Sir Job Charlton, 1st Baronet KS (c. 1614 – 26 May 1697) was an English judge and politician who sat in the House of Commons between 1659 and 1679. He was Speaker of the House of Commons of England briefly in 1673.

==Life==
Charlton was born in London, the only surviving son of Robert Charlton, goldsmith, of Mincing Lane, London and perhaps of Whitton Court, Shropshire, and his first wife Emma Harby, daughter of Thomas Harby of Adstone, Northamptonshire. He matriculated at Magdalen Hall, Oxford on 20 April 1632, aged 17. He was a student of Lincoln's Inn in 1633 and was called to the bar in 1640.

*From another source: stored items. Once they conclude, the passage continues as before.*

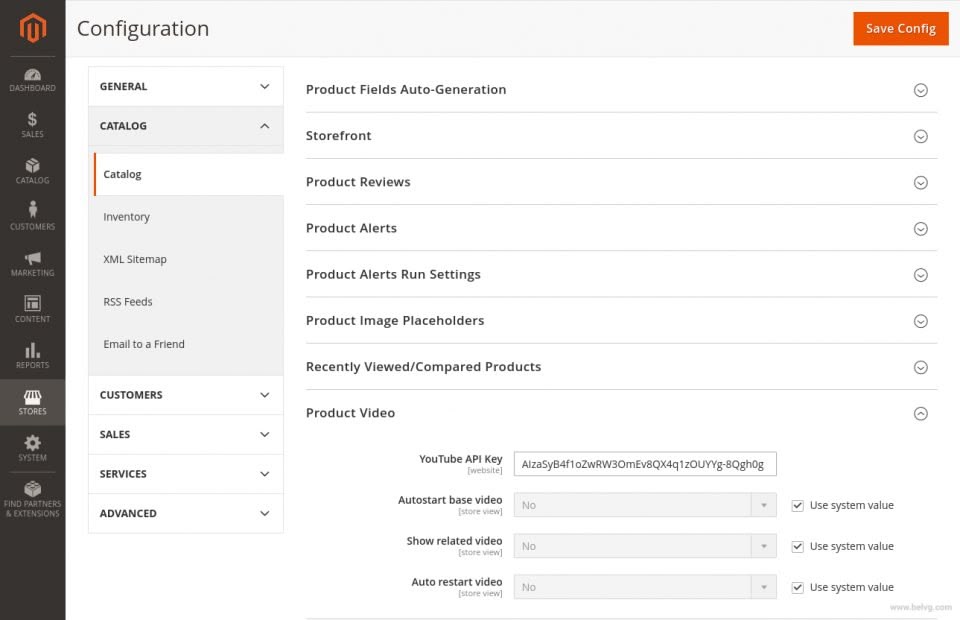The height and width of the screenshot is (620, 960).
Task: Open the RSS Feeds settings page
Action: (x=127, y=301)
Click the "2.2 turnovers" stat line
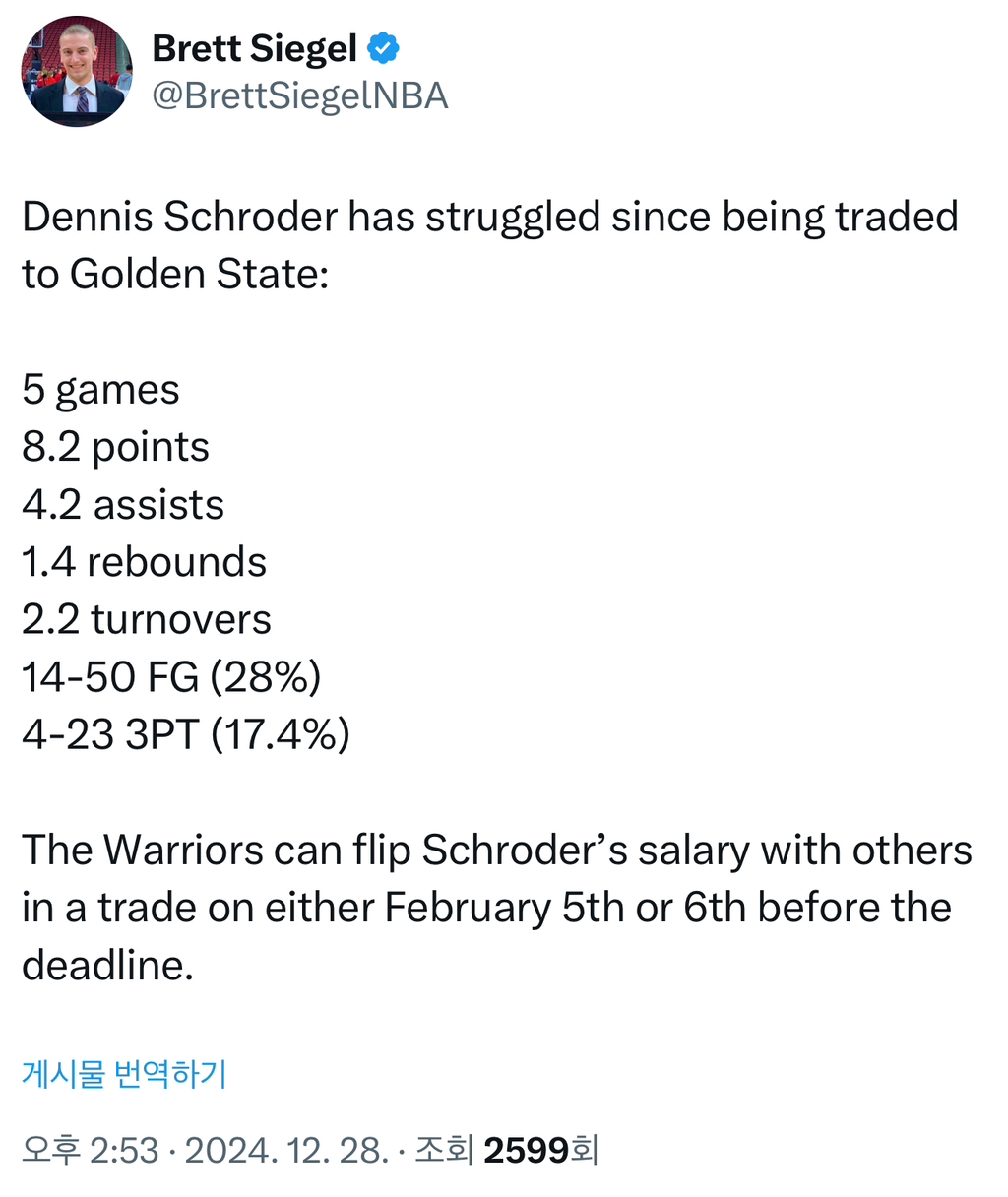Screen dimensions: 1008x1197 point(146,619)
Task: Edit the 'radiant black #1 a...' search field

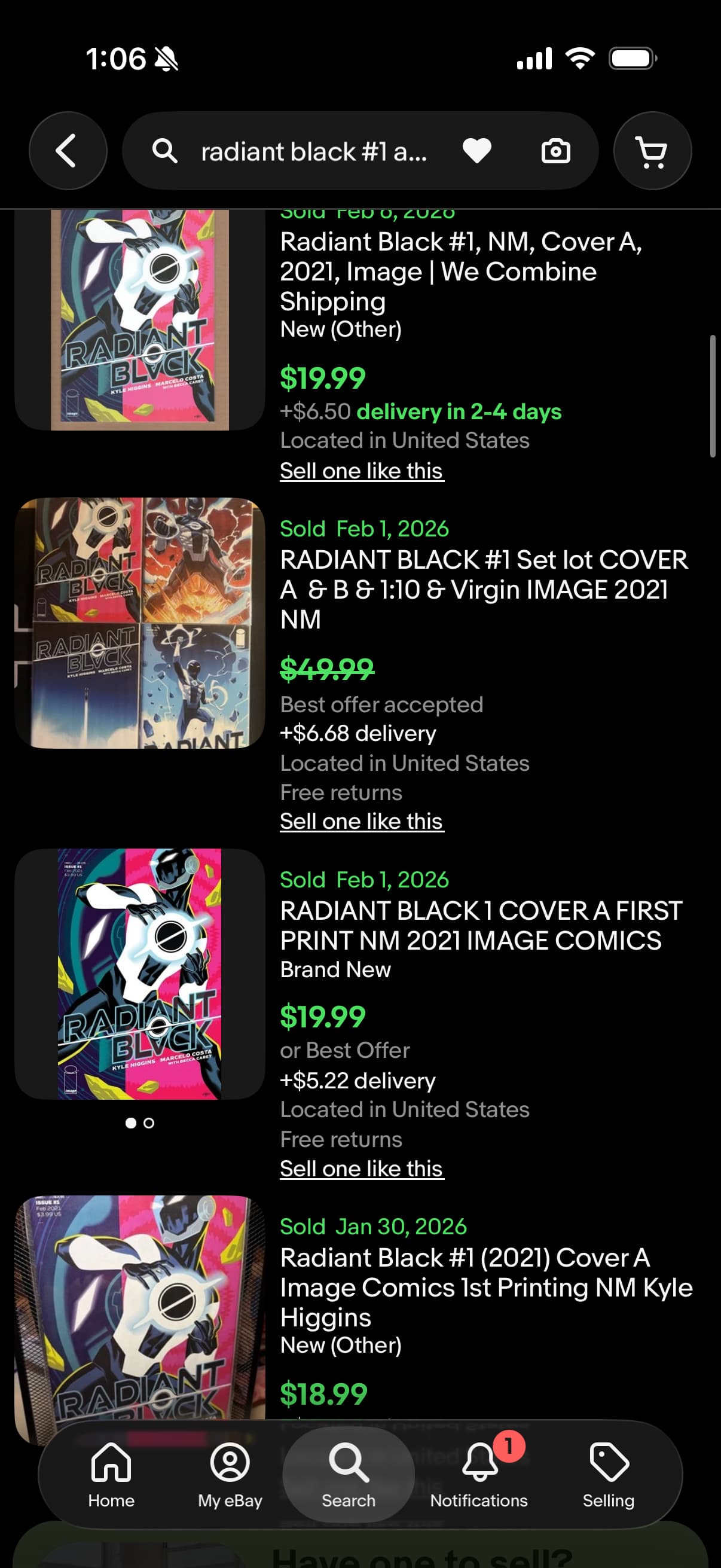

In 1659, Charlton was elected Member of Parliament for Ludlow in the Third Protectorate Parliament. He was elected MP for Ludlow again in 1660 for the Convention Parliament. He was a justice of the Oxford circuit in July 1660 and was created serjeant-at-law in October 1660. In 1661, he was re-elected MP for Ludlow for the Cavalier Parliament. He served as a justice of the Chester circuit from 1661 to 1662. He was made a King's Serjeant in 1668.

Charlton served as Speaker from 4 to 18 February 1673, pleading ill health to retire. He left Parliament in 1679, and was forced out of the post of Chief Justice of Chester in 1680 when Judge Jeffreys desired it, being placed in the Court of Common Pleas instead.
In lieu of that office Charlton was, on 26 April 1680, made chief justice of the common pleas; but having given his opinion in opposition to the king's dispensing power, he was removed from office on 26 April 1680. He was, however, restored to the chief justiceship of Chester in 1686, and on 12 May that year was created a baronet.

He died at his seat at Ludford, (then in Herefordshire but now in Shropshire), 29 May 1697.

==Family==
He was a direct descendant of Edward I and a cousin to Catherine Parr.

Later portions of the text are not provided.